Uroš Luković (; born June 8, 1989) is a Serbian professional basketball player.

Professional career
Luković played in youth categories with KK Torlak from Belgrade. In August 2007, he signed a four-year contract with FMP Železnik. For the 2009–10 season he was loaned to Radnički Basket. In March 2011, he signed with the Spanish club CAI Zaragoza. After only one month with Zaragoza, he broke his leg  and later left the club before making official debut.

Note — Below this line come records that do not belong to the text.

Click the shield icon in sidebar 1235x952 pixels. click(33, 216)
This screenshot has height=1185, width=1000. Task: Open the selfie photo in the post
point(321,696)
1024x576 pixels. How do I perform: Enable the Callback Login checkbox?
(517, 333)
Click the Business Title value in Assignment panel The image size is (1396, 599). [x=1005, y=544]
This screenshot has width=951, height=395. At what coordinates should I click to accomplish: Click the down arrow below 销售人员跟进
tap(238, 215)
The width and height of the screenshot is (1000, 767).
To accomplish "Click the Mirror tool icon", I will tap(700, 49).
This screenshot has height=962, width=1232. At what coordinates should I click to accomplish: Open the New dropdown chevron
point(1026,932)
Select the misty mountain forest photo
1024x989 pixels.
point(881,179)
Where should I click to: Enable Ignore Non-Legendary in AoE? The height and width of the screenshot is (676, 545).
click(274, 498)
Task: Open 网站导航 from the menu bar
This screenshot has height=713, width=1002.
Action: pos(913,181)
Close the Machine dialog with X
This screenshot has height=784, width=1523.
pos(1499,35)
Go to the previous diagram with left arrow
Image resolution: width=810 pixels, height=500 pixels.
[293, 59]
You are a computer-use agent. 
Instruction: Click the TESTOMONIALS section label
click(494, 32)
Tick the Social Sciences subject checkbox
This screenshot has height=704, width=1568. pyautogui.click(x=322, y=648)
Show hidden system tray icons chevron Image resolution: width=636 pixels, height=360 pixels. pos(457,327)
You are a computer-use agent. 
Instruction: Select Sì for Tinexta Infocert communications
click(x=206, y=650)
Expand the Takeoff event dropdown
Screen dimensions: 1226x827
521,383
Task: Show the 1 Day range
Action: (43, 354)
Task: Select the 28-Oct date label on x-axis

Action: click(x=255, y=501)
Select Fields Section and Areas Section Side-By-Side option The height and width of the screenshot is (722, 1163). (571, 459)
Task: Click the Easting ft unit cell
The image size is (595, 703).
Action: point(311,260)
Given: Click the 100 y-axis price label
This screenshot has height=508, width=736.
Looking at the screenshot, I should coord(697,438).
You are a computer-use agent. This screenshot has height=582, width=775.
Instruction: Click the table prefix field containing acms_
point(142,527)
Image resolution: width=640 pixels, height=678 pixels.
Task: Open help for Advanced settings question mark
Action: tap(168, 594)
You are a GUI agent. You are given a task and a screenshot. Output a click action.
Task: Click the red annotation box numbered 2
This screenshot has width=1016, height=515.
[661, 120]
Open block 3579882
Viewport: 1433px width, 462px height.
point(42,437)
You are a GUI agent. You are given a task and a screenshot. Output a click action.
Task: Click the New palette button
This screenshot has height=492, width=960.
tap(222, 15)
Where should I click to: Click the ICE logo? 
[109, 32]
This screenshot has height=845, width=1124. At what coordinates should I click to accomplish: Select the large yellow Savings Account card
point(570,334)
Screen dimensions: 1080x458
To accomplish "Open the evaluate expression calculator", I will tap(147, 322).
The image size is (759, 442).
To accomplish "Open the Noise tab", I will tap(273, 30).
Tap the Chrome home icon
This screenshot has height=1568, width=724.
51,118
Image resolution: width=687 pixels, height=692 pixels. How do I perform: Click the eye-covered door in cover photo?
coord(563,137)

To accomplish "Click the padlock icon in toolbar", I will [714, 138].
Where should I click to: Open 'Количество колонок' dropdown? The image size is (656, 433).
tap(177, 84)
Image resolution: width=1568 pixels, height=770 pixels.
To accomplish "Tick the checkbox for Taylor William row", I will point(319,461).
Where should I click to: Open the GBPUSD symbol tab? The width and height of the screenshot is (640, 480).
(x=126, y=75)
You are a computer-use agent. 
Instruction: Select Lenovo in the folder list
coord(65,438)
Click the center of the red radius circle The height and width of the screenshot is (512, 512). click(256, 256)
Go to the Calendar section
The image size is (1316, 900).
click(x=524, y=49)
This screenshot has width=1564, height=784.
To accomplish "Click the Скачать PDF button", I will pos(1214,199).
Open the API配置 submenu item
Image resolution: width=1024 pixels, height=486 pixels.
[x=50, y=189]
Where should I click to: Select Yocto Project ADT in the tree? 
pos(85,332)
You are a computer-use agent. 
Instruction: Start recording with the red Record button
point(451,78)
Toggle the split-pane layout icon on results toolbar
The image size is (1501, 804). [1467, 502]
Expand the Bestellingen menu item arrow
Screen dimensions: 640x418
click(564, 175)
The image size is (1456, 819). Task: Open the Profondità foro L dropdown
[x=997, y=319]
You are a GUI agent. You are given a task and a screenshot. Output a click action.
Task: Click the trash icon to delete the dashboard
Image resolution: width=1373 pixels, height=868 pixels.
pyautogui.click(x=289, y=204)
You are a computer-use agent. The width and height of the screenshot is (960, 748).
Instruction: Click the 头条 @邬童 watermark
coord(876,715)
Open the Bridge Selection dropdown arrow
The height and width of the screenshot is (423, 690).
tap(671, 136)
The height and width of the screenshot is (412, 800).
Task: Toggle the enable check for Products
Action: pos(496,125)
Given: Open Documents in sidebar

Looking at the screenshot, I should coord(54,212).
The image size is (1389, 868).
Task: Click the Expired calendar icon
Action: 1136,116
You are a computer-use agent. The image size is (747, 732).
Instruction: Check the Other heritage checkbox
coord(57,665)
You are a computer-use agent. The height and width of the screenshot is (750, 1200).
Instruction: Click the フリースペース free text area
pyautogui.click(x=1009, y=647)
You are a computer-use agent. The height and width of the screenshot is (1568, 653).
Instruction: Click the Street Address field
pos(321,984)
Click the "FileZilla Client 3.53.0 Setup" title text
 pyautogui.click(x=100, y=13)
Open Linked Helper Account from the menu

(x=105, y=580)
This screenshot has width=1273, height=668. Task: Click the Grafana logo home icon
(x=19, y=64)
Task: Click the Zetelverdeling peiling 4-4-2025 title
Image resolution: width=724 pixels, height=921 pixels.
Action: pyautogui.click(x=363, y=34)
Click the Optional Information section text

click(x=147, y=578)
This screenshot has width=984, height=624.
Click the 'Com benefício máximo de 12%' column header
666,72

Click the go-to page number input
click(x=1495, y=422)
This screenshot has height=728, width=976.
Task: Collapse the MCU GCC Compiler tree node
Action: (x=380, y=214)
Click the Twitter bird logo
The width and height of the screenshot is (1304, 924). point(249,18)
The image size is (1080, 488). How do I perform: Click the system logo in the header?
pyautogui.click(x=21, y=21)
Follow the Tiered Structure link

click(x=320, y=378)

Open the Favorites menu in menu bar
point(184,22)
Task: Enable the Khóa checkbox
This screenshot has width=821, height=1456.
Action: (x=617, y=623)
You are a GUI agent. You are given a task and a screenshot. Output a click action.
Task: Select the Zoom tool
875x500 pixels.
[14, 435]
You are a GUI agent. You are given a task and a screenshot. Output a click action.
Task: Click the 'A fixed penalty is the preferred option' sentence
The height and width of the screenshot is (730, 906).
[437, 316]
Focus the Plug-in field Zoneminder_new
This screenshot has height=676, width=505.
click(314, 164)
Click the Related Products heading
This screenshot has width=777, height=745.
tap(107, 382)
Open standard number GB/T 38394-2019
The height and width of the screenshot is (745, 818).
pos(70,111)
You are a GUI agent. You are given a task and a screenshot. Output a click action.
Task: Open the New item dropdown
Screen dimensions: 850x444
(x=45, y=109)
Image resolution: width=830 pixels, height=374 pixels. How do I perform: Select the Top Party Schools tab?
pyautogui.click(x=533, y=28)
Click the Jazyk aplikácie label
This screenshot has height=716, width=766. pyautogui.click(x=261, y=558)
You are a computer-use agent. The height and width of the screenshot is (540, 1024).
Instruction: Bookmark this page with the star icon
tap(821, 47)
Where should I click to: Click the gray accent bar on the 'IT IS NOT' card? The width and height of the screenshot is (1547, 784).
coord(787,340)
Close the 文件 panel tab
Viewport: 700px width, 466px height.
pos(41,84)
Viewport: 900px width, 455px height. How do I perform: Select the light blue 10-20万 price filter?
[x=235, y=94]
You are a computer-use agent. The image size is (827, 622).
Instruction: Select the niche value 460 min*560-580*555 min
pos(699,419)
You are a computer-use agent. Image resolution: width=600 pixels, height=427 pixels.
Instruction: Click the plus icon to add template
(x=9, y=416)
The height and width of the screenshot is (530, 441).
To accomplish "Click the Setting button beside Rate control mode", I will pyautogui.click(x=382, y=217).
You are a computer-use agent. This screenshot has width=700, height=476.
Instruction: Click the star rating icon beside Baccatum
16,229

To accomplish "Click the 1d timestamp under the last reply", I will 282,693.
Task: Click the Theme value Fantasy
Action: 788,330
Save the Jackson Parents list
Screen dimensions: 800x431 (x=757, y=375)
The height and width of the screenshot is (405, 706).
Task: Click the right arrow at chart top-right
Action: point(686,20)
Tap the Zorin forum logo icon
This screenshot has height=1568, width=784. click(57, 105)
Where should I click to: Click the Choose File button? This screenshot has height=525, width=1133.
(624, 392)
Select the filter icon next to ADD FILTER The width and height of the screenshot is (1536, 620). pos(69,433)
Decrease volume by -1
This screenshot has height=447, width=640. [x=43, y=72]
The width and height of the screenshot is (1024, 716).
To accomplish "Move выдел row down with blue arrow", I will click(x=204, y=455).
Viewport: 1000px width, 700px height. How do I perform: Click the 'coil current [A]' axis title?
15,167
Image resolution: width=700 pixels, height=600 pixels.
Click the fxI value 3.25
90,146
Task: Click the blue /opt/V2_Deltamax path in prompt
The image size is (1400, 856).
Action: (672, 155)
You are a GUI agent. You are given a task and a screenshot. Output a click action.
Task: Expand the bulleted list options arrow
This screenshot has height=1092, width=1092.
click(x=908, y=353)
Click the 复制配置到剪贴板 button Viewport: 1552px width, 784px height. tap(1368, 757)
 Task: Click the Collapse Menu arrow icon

In 2011, Luković signed with Kumanovo of the Macedonian League. After two seasons with Kumanovo, in August 2013, he moved to the Estonian club Tartu Ülikool/Rock. He left Tartu in November 2013. The next month, he returned to Kumanovo for the rest of the 2013–14 season. In September 2014, he signed with Kožuv. On December 4, 2014, he parted ways with Kožuv. Two days later, he returned to Kumanovo. In December 2015, he parted ways with Kumanovo. On December 15, 2015, he signed with MZT Skopje for the rest of the season. On August 9, 2016, he signed a two-year contract with Partizan.

On July 8, 2017, Luković signed a two-year contract with Mornar. He left Mornar following the end of the 2020–21 season.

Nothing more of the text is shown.